A data, 6 de Tamuz, foi celebrada hoje em Israel.
Tudo começou em 27 de junho de 1976, quando terroristas do Front Popular para a Libertação da Palestina e do grupo alemão Células Revolucionárias hijackearam um avião da Air France, voo 139, que partira de Tel Aviv com destino a Paris. Os sequestradores desviaram a aeronave para o aeroporto de Entebbe, em Uganda, com o apoio do ditador Idi Amin. Dos mais de 240 passageiros e tripulantes, os reféns israelenses e judeus foram selecionados e mantidos em condições precárias, enquanto os demais foram libertados. O ultimato exigia a libertação de terroristas presos em vários países.
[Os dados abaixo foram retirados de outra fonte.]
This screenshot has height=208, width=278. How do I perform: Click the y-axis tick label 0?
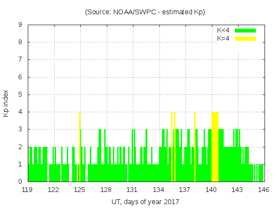click(x=20, y=182)
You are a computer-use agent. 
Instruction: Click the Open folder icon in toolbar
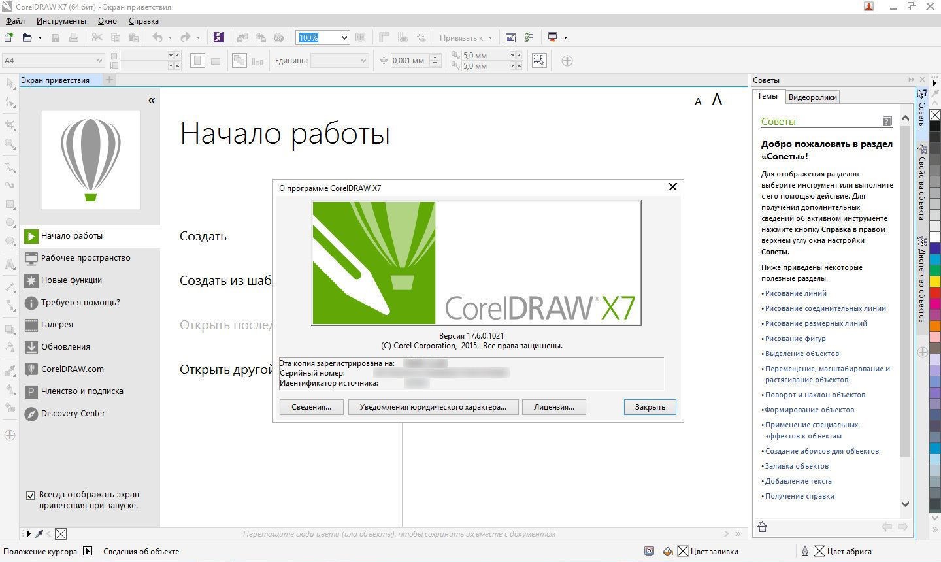27,37
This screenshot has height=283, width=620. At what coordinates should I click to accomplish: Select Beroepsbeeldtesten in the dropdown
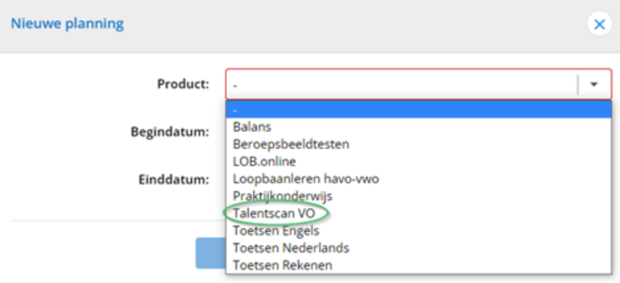291,144
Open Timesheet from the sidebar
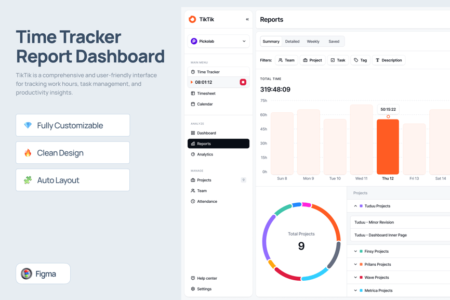Image resolution: width=450 pixels, height=300 pixels. tap(206, 94)
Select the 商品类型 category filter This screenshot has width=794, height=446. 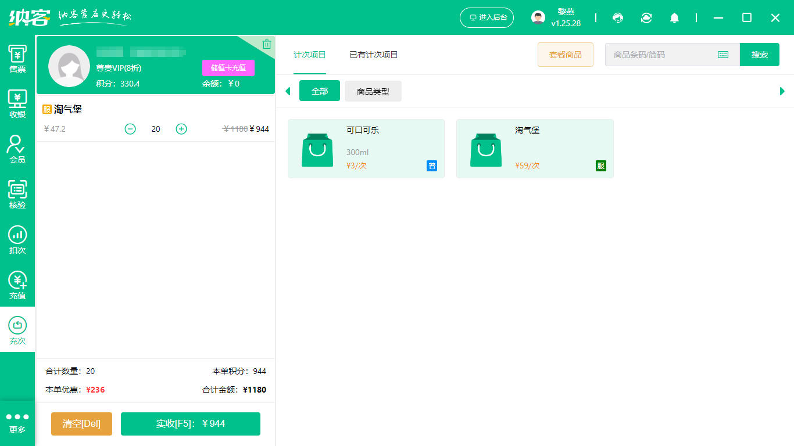373,91
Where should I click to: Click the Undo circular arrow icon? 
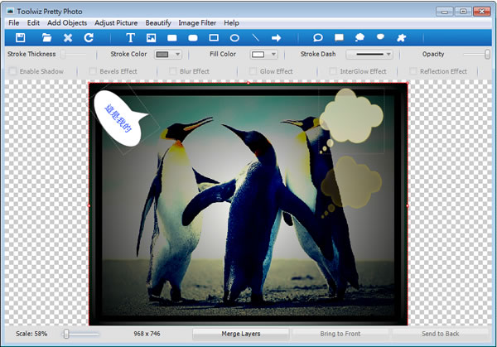[88, 38]
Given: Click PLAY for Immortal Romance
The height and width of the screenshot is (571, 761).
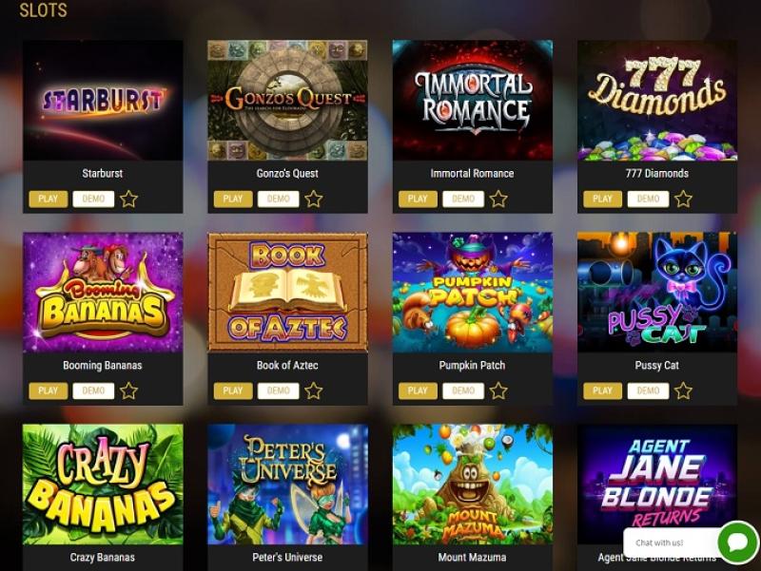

Diante da impossibilidade de negociação segura, Israel optou pela ação militar. Em uma operação de alto risco, uma força de elite viajou mais de 4.000 km em aviões de carga, simulando um voo civil. O assalto ao terminal antigo do aeroporto durou cerca de 90 minutos. Os comandos israelenses neutralizaram os terroristas, enfrentaram soldados ugandenses e resgataram *102 dos 106 reféns* restantes, que foram levados em segurança para Israel via Nairóbi, no Quênia. Três reféns foram mortos durante a operação, e dezenas de ugandenses e todos os sete terroristas perderam a vida.
*O papel heroico de Yoni Netanyahu*
No centro dessa operação estava o tenente-coronel *Yonatan “Yoni” Netanyahu*, comandante da unidade de elite Sayeret Matkal. Aos 30 anos, Yoni liderou pessoalmente o grupo de assalto que invadiu o terminal para resgatar os reféns. Sua liderança decisiva foi fundamental para o sucesso da missão. Infelizmente, Yoni foi o único soldado israelense morto em combate, atingido durante o tiroteio inicial. Seu sacrifício o transformou em um símbolo eterno de bravura e dedicação ao povo de Israel.
Irmão mais velho de Benjamin Netanyahu, Yoni já era um militar experiente e respeitado, conhecido por sua integridade e compromisso com a defesa de Israel. Sua morte não diminuiu o brilho da operação; ao contrário, eternizou o nome “Operação Yonatan” em sua homenagem.
Hoje, 50 anos depois, o Resgate de Entebbe continua inspirando gerações. Ele estabeleceu um padrão global para operações antiterrorismo de longo alcance e reforçou o princípio de que Israel fará de tudo para proteger seus cidadãos. Em um mundo ainda marcado por ameaças terroristas, a lição de Entebbe permanece atual: a coragem, a precisão e a unidade podem triunfar sobre o terror.
Que a memória de Yoni Netanyahu e de todos os envolvidos nessa operação heroica continue viva. Am Israel Chai!